[[ RECORDS TO PROCESS, beginning ]]
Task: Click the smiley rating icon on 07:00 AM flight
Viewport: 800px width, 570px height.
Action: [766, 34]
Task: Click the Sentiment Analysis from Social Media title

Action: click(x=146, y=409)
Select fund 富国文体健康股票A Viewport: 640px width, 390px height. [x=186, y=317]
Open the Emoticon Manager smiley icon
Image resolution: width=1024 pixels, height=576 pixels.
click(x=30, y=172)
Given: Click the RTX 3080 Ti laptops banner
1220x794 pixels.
[[ RECORDS TO PROCESS, end ]]
[[ RECORDS TO PROCESS, beginning ]]
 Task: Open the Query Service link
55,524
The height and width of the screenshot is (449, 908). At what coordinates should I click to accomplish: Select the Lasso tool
[[ RECORDS TO PROCESS, end ]]
**INSTRUCTIONS FOR THE TASK:**
Taking the entries above, write out exactly each line from the one holding "Task: Click the smiley" to the one holding "1220x794 pixels.", both included, and stop there.

**ANSWER TO THE EXERCISE:**
Task: Click the smiley rating icon on 07:00 AM flight
Viewport: 800px width, 570px height.
Action: [766, 34]
Task: Click the Sentiment Analysis from Social Media title

Action: click(x=146, y=409)
Select fund 富国文体健康股票A Viewport: 640px width, 390px height. [x=186, y=317]
Open the Emoticon Manager smiley icon
Image resolution: width=1024 pixels, height=576 pixels.
click(x=30, y=172)
Given: Click the RTX 3080 Ti laptops banner
1220x794 pixels.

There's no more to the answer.